Segment Start: Dataset records

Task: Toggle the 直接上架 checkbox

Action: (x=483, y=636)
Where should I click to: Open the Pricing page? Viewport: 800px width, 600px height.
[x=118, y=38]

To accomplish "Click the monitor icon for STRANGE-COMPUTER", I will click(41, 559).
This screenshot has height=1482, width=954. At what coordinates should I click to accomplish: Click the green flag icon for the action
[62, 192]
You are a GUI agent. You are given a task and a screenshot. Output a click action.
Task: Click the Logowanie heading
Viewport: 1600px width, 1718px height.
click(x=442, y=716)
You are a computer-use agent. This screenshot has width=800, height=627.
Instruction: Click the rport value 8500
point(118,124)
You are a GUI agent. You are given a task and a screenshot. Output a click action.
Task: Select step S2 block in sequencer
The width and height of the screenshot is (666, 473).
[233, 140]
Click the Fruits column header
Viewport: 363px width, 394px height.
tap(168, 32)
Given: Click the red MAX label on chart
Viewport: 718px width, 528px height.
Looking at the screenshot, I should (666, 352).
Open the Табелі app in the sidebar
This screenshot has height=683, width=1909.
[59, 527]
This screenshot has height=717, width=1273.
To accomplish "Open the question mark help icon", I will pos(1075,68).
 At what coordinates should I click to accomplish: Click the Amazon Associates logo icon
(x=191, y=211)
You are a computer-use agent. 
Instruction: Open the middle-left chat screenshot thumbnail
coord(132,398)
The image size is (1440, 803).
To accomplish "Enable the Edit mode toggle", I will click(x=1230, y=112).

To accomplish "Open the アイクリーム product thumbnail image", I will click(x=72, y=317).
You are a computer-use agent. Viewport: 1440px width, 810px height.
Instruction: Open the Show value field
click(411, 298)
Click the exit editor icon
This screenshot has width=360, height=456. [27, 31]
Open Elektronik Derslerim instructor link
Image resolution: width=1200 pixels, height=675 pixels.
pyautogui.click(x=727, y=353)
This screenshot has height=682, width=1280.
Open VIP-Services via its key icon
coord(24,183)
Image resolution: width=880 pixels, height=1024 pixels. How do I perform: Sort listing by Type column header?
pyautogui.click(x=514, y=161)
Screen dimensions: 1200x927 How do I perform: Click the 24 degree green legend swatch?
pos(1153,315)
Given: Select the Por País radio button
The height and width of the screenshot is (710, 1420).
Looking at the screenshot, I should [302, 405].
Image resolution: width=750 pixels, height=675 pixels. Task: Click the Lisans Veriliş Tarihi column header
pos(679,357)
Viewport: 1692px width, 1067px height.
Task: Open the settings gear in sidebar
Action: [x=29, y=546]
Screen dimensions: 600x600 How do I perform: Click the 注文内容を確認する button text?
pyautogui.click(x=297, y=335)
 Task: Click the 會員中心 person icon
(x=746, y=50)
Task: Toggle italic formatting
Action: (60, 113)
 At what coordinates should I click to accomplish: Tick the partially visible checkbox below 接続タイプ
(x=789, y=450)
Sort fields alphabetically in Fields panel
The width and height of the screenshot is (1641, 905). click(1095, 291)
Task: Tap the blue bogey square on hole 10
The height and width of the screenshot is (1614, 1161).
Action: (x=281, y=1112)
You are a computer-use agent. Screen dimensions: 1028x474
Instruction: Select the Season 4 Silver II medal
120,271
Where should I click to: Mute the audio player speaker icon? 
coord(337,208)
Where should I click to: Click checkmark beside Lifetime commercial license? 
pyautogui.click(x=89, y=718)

Segment End: Dataset records

Copy out the entire material exactly.

Task: Toggle the 直接上架 checkbox

Action: (x=483, y=636)
Where should I click to: Open the Pricing page? Viewport: 800px width, 600px height.
[x=118, y=38]

To accomplish "Click the monitor icon for STRANGE-COMPUTER", I will click(41, 559).
This screenshot has height=1482, width=954. At what coordinates should I click to accomplish: Click the green flag icon for the action
[62, 192]
You are a GUI agent. You are given a task and a screenshot. Output a click action.
Task: Click the Logowanie heading
Viewport: 1600px width, 1718px height.
click(x=442, y=716)
You are a computer-use agent. This screenshot has width=800, height=627.
Instruction: Click the rport value 8500
point(118,124)
You are a GUI agent. You are given a task and a screenshot. Output a click action.
Task: Select step S2 block in sequencer
The width and height of the screenshot is (666, 473).
[233, 140]
Click the Fruits column header
Viewport: 363px width, 394px height.
tap(168, 32)
Given: Click the red MAX label on chart
Viewport: 718px width, 528px height.
Looking at the screenshot, I should (666, 352).
Open the Табелі app in the sidebar
This screenshot has height=683, width=1909.
[59, 527]
This screenshot has height=717, width=1273.
To accomplish "Open the question mark help icon", I will pos(1075,68).
 At what coordinates should I click to accomplish: Click the Amazon Associates logo icon
(x=191, y=211)
You are a computer-use agent. 
Instruction: Open the middle-left chat screenshot thumbnail
coord(132,398)
The image size is (1440, 803).
To accomplish "Enable the Edit mode toggle", I will click(x=1230, y=112).

To accomplish "Open the アイクリーム product thumbnail image", I will click(x=72, y=317).
You are a computer-use agent. Viewport: 1440px width, 810px height.
Instruction: Open the Show value field
click(411, 298)
Click the exit editor icon
This screenshot has width=360, height=456. [27, 31]
Open Elektronik Derslerim instructor link
Image resolution: width=1200 pixels, height=675 pixels.
pyautogui.click(x=727, y=353)
This screenshot has height=682, width=1280.
Open VIP-Services via its key icon
coord(24,183)
Image resolution: width=880 pixels, height=1024 pixels. How do I perform: Sort listing by Type column header?
pyautogui.click(x=514, y=161)
Screen dimensions: 1200x927 How do I perform: Click the 24 degree green legend swatch?
pos(1153,315)
Given: Select the Por País radio button
The height and width of the screenshot is (710, 1420).
Looking at the screenshot, I should [302, 405].
Image resolution: width=750 pixels, height=675 pixels. Task: Click the Lisans Veriliş Tarihi column header
pos(679,357)
Viewport: 1692px width, 1067px height.
Task: Open the settings gear in sidebar
Action: [x=29, y=546]
Screen dimensions: 600x600 How do I perform: Click the 注文内容を確認する button text?
pyautogui.click(x=297, y=335)
 Task: Click the 會員中心 person icon
(x=746, y=50)
Task: Toggle italic formatting
Action: (60, 113)
 At what coordinates should I click to accomplish: Tick the partially visible checkbox below 接続タイプ
(x=789, y=450)
Sort fields alphabetically in Fields panel
The width and height of the screenshot is (1641, 905). click(1095, 291)
Task: Tap the blue bogey square on hole 10
The height and width of the screenshot is (1614, 1161).
Action: (x=281, y=1112)
You are a computer-use agent. Screen dimensions: 1028x474
Instruction: Select the Season 4 Silver II medal
120,271
Where should I click to: Mute the audio player speaker icon? 
coord(337,208)
Where should I click to: Click checkmark beside Lifetime commercial license? 
pyautogui.click(x=89, y=718)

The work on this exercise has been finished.